Abstract

Postprandial discomfort following intake of poorly absorbable, but fermentable carbohydrates is a common complaint in patients with irritable bowel syndrome (IBS). We used lactulose as a model substance for this group of symptom triggering carbohydrates, aiming to visualize the intestinal response in IBS patients compared to healthy controls. Patients with IBS according to Rome III criteria (n = 52) and healthy controls (n = 16) underwent a lactulose challenge test. By using magnetic resonance imaging, we measured small bowel water content (SBWC), and distension (diameter) of the distal ileum and the colon, both in fasting state and 1 h after ingestion of 10 g lactulose.

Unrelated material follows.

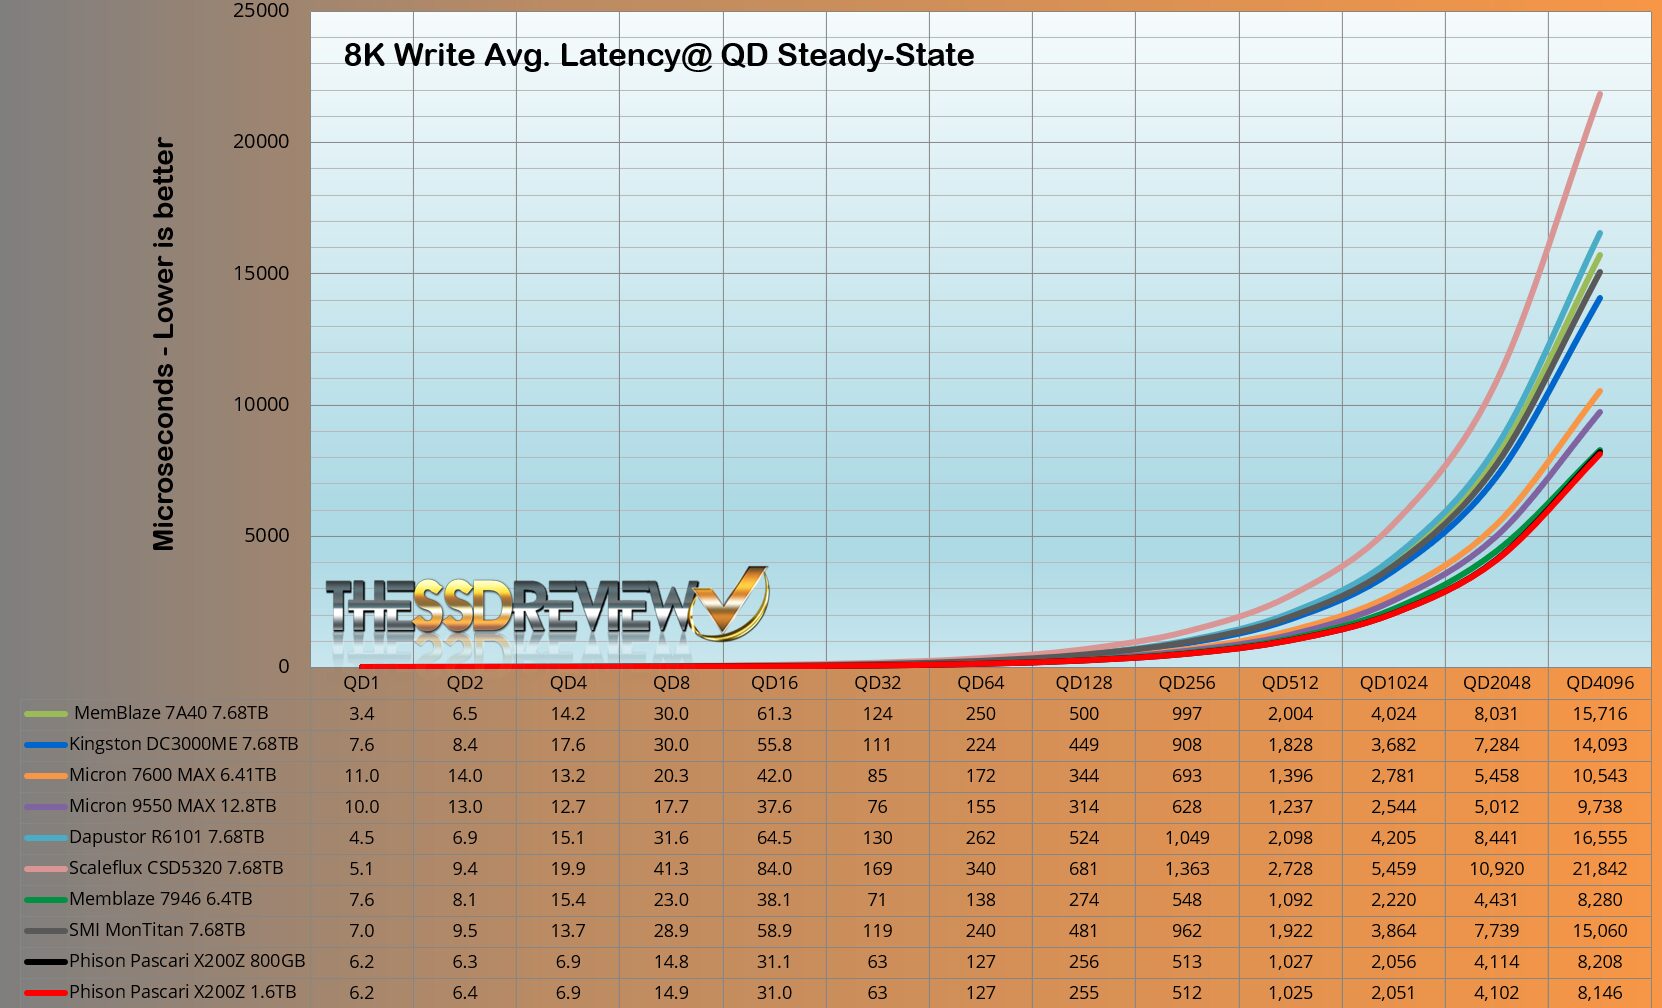Select the SMI MonTitan 7.68TB legend label
1662x1008 pixels.
point(157,930)
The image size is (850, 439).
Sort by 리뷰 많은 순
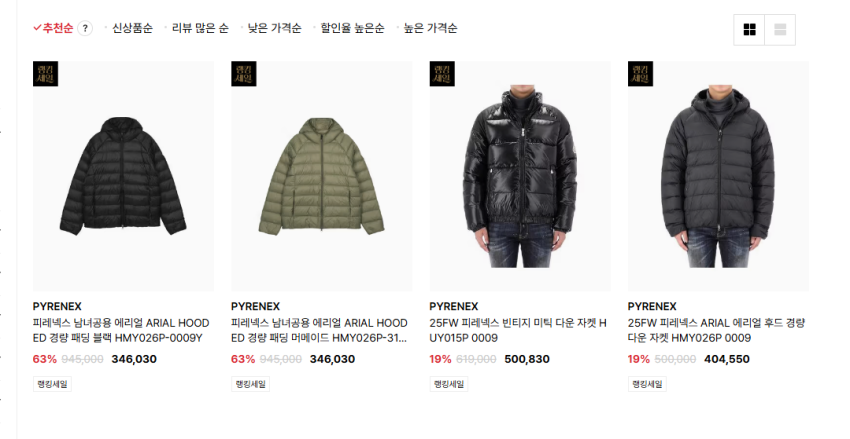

We recorded symptoms after lactulose ingestion. Lactulose provoked significantly more symptoms in IBS patients than in healthy controls (p < 0.0001). SBWC increased more in the patient group compared to the control group (p = 0.0005). The postprandial diameter of the terminal ileum was larger in patients with IBS and the postprandial diameter of the ascending colon was smaller in patients with diarrhea-predominant phenotype (IBS-D). Symptoms were not correlated with change in SBWC (r = 0.05; p = 0.11), nor to the diameters of the terminal ileum or the colon. Compared to healthy controls, IBS patients developed more symptoms and had an abnormal accumulation of fluid in the small bowel in response to ingestion of the unabsorbable carbohydrate lactulose. This may be due to impaired motor activity of the small intestine or impaired function of the ileocecal segment.